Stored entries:
==*==

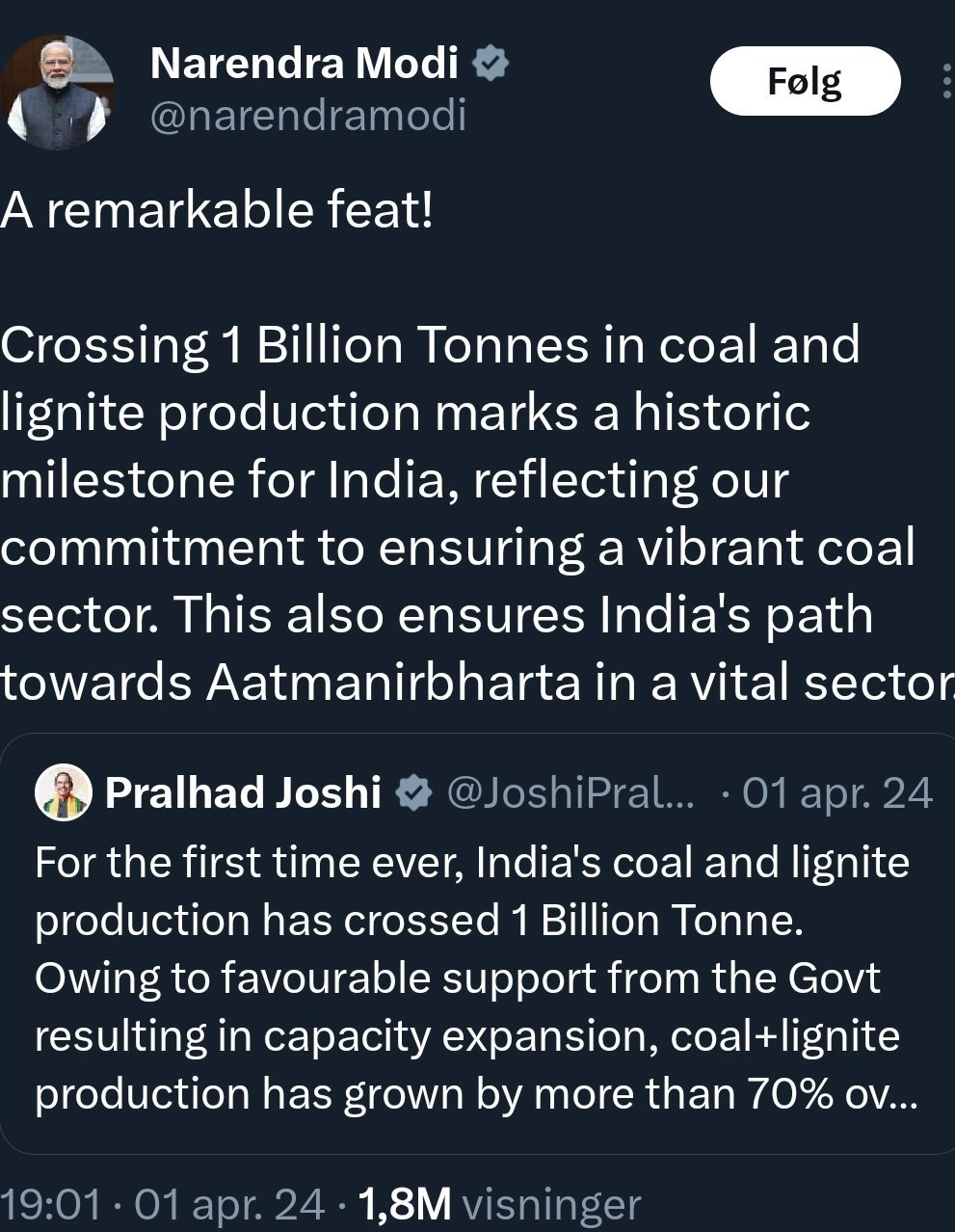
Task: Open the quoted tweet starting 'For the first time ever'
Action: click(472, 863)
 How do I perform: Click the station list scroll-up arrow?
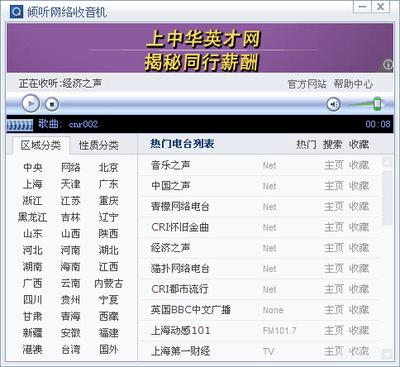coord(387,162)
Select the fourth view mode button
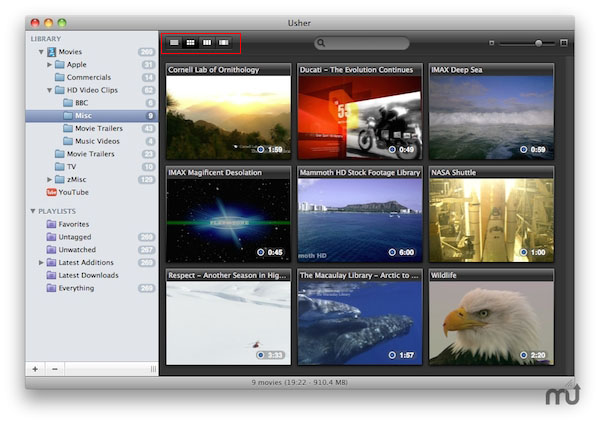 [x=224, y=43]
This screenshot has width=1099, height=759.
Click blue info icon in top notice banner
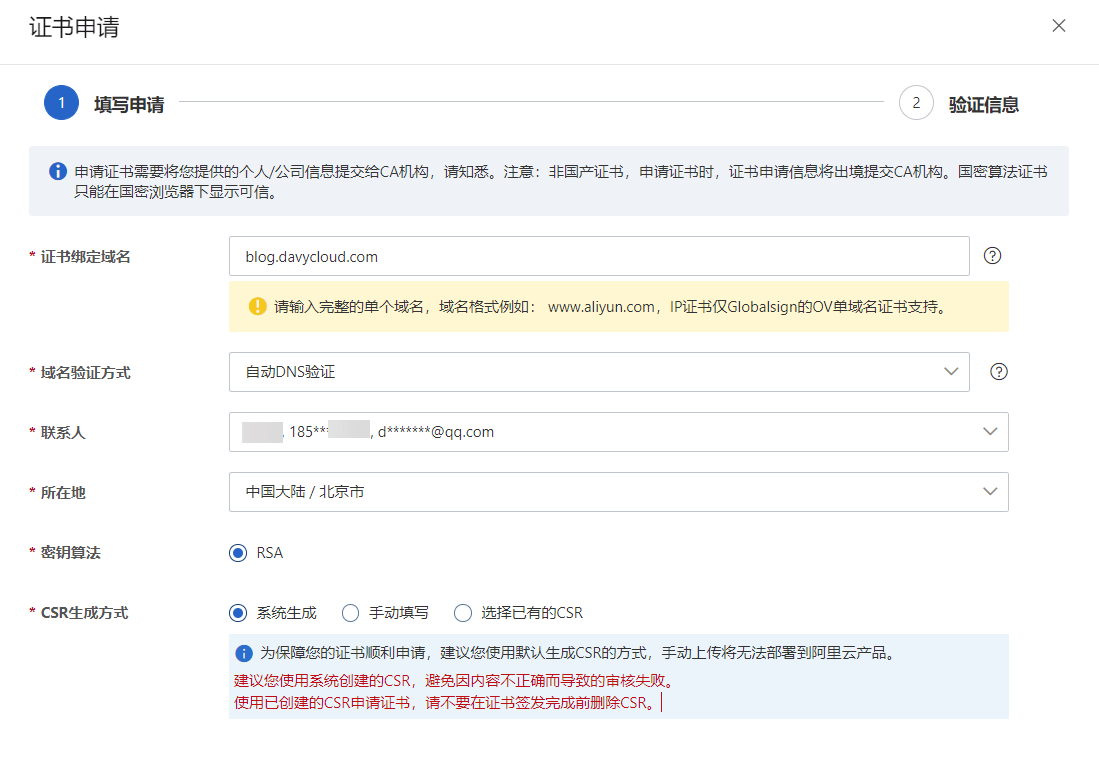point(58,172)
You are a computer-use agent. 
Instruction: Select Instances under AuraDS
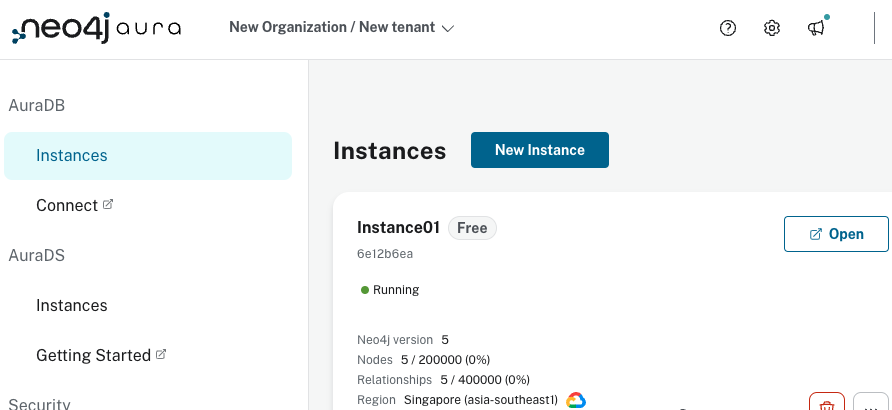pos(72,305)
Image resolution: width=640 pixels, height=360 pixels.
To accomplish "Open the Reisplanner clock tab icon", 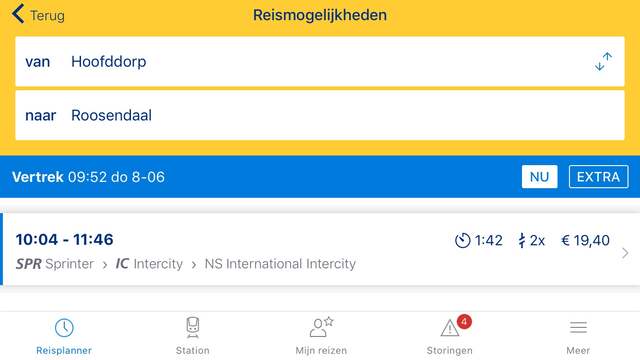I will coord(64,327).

==*==

Which lines above include the word "width"? Return each one.

● Answer section
This screenshot has width=1099, height=759.
Image resolution: width=640 pixels, height=360 pixels.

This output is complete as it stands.